## BRANO DA LEGGERE
Ebbene, una vulgata di tali politicanti di second’ordine vorrebbe che il “liberismo” einaudiano corrispondesse al puro e cinico “laissez faire, laissez passer” di cui si scriveva e teorizzava tra Settecento e Ottocento. Tutt’altro. La posizione di Luigi Einaudi, grandissimo esponente della cultura, dell’economia e della politica liberale, più citato che effettivamente conosciuto, rivela a chi lo legge, specialmente nelle sue bellissime Lezioni di politica sociale, il bel lato solidaristico del Liberalismo, attraverso una visione sorprendentemente moderna e agile, capace di coniugare senza sforzo mercato e tutela dei più deboli, lotta durissima ai monopoli pubblici e privati, uguaglianza nei diritti, rispetto delle regole, e iniziativa di uno Stato – lo Stato liberale, di cui sempre troppo poco si parla, ma che è pur sempre quello che ha fatto grandi le grandi democrazie liberali dell’Occidente – che non è assente, come si ritiene dai non-liberali o dai finti “liberali”, ma anzi, maieuticamente, deve facilitare, col minimo ingombro possibile, nientemeno che la libera realizzazione dei cittadini, cioè il loro uso delle libertà.

## SERIE DI COMPITI
(1) Nel brano sul liberalismo di Luigi Einaudi, in quali opere di Einaudi emerge in particolare il lato solidaristico del Liberalismo?
(2) Scrivi il seguito del brano sul liberalismo di Luigi Einaudi, partendo da dopo la sua ultima frase.

## DATI MOSTRATI

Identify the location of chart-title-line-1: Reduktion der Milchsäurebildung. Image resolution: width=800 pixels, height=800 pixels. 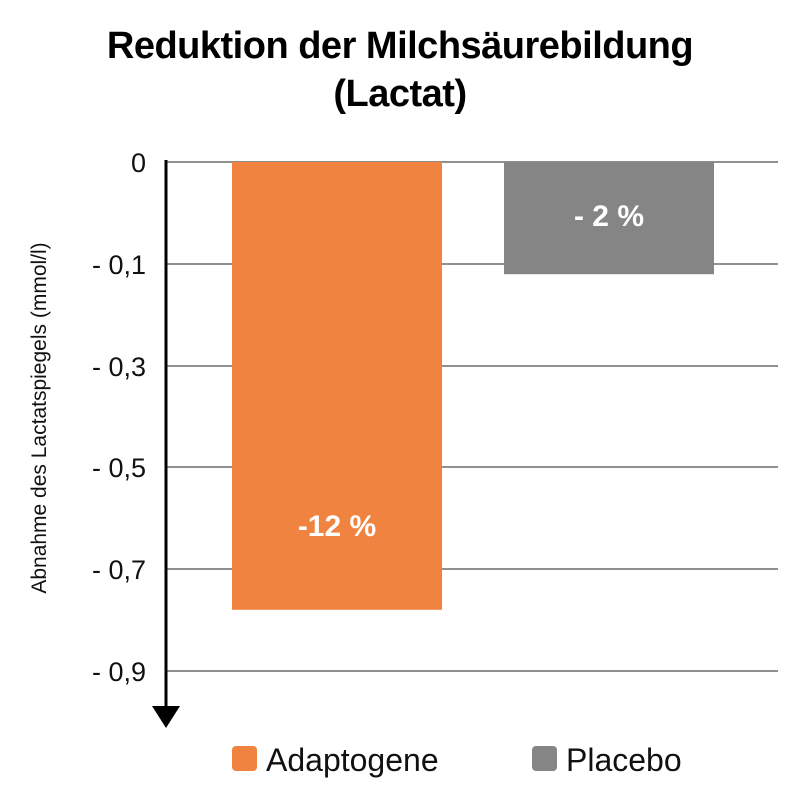
(400, 46).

## SOLUZIONI
(1) Nelle sue Lezioni di politica sociale.

(2)
Basta per tutti – liberali e no – una pagina di Einaudi: "Va confutata la grossolana favola che il liberalismo sia sinonimo di assenza dello Stato o di assoluto lasciar fare o lasciar passare (*), e che il socialismo sia la stessa cosa dello Stato proprietario e gestore dei mezzi di produzione. Che i liberali siano fautori dello Stato assente, che Adam Smith sia il campione assoluto del lasciar fare e lasciar passare sono bugie che nessuno studioso ricorda;... ma, per essere grosse, sono ripetute dalla più parte dei politici, abituati a dire 'superata' l’idea liberale; non hanno letto mai nessuno dei libri sacri del liberalismo e non sanno in che cosa esso consista. Che i socialisti vogliano dare allo Stato la gestione compiuta dei mezzi di produzione è dettame talvolta scritto nei manifesti elettorali, ma ripugnante ai socialisti che aborrono dalla tirannia dello Stato onnipotente, e tali sono tutti i socialisti" (Luigi Einaudi).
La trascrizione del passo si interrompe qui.